PROBLEM TO SOLVE – In the entries below, the lines from the one with "Switch to the Processes" through the one with "Switch to the バックアップ tab" are to be copied exactly; both ends count.
[[ INFORMATION PROVIDED, beginning ]]
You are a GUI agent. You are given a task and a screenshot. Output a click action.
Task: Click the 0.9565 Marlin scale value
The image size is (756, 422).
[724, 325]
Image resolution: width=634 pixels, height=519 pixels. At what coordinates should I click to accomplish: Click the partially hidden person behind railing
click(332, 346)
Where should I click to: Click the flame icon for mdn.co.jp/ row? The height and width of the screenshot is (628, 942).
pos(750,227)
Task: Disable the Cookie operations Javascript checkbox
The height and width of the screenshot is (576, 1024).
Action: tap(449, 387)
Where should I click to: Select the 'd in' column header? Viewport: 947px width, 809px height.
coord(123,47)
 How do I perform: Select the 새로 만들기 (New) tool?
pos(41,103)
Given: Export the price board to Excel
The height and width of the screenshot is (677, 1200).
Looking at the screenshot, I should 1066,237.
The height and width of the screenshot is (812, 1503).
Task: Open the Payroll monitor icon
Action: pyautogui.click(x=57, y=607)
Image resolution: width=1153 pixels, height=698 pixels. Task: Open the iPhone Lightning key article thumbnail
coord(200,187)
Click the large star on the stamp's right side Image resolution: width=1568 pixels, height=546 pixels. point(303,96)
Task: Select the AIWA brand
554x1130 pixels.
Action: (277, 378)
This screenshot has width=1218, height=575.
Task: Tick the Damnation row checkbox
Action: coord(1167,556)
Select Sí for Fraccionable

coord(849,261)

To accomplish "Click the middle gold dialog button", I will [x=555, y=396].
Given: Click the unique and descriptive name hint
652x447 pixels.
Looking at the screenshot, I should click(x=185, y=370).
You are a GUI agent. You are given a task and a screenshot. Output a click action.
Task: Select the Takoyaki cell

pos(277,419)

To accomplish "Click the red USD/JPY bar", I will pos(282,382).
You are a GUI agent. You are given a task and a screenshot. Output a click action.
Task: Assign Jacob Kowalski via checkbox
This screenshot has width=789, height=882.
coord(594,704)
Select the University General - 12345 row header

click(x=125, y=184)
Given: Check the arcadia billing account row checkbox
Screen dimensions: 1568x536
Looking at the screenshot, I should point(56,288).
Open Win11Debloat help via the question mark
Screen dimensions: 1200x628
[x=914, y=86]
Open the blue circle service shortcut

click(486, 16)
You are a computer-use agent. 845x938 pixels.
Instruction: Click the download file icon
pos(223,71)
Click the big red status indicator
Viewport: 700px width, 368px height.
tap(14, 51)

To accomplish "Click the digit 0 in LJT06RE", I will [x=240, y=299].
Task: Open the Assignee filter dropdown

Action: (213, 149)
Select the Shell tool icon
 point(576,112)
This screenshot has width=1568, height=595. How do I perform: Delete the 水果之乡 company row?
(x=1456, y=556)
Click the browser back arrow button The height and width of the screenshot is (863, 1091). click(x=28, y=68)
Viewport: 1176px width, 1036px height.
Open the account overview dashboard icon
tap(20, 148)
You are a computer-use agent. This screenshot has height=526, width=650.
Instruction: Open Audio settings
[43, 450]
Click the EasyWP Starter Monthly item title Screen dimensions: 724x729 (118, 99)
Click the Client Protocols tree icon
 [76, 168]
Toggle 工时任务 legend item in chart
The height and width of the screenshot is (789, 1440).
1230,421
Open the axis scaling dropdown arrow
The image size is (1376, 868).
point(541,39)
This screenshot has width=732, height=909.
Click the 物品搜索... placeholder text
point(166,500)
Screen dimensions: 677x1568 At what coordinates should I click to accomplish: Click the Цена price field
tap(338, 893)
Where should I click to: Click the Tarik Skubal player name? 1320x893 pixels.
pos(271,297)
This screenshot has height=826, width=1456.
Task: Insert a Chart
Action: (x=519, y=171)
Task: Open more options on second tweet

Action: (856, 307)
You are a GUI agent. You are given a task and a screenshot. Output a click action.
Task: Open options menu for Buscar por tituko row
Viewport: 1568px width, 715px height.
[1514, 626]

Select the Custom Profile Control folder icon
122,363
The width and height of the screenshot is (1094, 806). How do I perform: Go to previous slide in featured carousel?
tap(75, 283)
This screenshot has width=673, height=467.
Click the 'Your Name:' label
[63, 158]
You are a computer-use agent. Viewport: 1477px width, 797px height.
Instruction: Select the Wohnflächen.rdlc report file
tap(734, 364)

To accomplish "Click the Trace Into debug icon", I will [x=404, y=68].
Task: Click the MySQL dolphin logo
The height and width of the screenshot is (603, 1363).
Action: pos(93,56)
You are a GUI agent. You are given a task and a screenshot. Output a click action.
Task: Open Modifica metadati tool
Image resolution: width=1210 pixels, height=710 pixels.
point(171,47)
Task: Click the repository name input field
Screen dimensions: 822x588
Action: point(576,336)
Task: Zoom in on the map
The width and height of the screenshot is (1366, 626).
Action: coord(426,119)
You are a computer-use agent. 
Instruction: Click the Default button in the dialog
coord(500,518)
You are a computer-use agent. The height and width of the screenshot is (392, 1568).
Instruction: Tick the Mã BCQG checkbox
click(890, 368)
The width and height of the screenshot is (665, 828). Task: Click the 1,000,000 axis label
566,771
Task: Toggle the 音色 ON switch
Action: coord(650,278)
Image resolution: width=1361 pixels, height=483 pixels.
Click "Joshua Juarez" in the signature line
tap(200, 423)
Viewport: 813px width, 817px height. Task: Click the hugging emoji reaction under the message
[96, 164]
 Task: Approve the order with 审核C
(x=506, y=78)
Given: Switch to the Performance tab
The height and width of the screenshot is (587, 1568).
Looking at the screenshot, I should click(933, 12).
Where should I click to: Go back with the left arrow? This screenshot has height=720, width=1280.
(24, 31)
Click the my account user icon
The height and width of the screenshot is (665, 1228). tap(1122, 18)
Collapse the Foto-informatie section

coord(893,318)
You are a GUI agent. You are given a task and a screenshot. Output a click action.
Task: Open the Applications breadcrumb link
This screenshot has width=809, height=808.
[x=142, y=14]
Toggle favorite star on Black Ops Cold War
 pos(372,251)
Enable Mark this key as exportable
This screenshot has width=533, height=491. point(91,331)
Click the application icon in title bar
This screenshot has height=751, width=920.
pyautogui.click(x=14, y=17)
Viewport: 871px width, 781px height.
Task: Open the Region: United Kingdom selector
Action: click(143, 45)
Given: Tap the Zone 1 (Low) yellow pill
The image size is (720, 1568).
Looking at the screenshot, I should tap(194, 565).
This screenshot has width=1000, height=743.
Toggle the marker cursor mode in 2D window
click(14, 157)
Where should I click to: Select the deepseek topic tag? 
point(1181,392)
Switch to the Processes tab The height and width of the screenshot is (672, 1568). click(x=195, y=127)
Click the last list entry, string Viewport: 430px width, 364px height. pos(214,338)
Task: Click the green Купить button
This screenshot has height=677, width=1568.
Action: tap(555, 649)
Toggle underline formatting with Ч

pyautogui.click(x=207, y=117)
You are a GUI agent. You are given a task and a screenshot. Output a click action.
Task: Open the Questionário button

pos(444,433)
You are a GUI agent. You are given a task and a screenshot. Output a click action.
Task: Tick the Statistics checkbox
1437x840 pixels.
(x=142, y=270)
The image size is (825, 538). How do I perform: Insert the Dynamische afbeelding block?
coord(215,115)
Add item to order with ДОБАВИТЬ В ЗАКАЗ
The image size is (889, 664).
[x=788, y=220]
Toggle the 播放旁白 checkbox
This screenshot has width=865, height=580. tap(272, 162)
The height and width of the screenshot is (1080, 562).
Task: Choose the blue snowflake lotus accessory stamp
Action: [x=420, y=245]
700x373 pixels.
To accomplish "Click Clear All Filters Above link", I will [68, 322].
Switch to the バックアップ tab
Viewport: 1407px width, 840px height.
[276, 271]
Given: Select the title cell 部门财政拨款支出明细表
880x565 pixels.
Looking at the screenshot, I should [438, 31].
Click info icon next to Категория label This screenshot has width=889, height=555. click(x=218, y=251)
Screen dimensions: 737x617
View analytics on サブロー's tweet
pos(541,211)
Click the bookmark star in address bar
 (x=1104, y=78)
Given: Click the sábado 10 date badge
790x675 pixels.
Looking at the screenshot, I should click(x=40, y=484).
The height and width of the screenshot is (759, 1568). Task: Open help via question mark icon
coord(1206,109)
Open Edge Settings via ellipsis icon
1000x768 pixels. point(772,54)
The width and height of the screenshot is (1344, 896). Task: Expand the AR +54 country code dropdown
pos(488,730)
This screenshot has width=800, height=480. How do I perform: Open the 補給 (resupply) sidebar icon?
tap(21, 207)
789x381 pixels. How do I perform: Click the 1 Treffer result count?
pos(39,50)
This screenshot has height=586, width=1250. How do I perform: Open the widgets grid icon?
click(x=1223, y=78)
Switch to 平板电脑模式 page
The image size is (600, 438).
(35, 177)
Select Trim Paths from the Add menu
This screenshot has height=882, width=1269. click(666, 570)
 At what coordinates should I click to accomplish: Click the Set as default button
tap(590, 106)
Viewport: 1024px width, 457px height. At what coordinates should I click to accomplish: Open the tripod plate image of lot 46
[[ INFORMATION PROVIDED, end ]]
RESULT FOR THIS TASK –
Switch to the Processes tab The height and width of the screenshot is (672, 1568). click(x=195, y=127)
Click the last list entry, string Viewport: 430px width, 364px height. pos(214,338)
Task: Click the green Купить button
This screenshot has height=677, width=1568.
Action: tap(555, 649)
Toggle underline formatting with Ч

pyautogui.click(x=207, y=117)
You are a GUI agent. You are given a task and a screenshot. Output a click action.
Task: Open the Questionário button

pos(444,433)
You are a GUI agent. You are given a task and a screenshot. Output a click action.
Task: Tick the Statistics checkbox
1437x840 pixels.
(x=142, y=270)
The image size is (825, 538). How do I perform: Insert the Dynamische afbeelding block?
coord(215,115)
Add item to order with ДОБАВИТЬ В ЗАКАЗ
The image size is (889, 664).
[x=788, y=220]
Toggle the 播放旁白 checkbox
This screenshot has width=865, height=580. tap(272, 162)
The height and width of the screenshot is (1080, 562).
Task: Choose the blue snowflake lotus accessory stamp
Action: [x=420, y=245]
700x373 pixels.
To accomplish "Click Clear All Filters Above link", I will [68, 322].
Switch to the バックアップ tab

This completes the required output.